Stored records
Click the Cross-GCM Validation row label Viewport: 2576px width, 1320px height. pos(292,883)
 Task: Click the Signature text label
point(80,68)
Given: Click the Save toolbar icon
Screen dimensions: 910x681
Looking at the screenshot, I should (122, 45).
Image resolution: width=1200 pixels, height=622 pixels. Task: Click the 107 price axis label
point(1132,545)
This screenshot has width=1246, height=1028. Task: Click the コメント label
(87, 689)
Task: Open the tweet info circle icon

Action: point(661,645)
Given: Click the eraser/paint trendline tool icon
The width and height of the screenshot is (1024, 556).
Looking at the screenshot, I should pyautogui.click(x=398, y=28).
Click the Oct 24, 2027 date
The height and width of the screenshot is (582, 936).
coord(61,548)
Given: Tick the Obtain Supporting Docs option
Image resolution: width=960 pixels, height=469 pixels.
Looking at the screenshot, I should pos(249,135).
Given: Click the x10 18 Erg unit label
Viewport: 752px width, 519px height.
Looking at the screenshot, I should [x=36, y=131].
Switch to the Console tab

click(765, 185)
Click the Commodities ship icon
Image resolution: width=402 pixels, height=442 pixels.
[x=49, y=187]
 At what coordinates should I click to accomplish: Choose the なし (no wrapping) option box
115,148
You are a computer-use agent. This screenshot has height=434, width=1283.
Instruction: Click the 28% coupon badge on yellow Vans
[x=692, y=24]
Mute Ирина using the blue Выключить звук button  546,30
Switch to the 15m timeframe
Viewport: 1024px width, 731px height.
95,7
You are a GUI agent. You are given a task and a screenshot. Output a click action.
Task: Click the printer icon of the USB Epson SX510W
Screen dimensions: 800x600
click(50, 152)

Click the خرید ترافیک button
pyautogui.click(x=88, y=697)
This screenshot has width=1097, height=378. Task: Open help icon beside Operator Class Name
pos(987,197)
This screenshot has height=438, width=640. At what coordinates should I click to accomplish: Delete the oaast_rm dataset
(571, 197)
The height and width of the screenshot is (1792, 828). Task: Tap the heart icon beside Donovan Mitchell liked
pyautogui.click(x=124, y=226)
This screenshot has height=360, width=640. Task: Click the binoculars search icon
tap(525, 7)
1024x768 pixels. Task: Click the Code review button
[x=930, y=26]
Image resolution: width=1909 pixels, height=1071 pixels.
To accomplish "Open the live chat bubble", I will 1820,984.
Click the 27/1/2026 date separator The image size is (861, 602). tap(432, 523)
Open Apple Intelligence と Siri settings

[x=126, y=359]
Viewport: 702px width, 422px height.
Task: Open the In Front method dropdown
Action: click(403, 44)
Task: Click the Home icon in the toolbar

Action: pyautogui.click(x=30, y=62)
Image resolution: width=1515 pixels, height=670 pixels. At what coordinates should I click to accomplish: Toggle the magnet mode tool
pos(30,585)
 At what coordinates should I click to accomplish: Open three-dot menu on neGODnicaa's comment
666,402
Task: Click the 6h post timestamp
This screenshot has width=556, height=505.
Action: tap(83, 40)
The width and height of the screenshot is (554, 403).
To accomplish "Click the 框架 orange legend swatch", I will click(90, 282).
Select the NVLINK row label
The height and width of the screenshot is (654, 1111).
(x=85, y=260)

> What is expected:
Scan the data above for the string "agent" and copy each line where it appears.

> Answer to this problem:
You are a computer-use agent. This screenshot has height=434, width=1283.
You are a GUI agent. You are given a task and a screenshot. Output a click action.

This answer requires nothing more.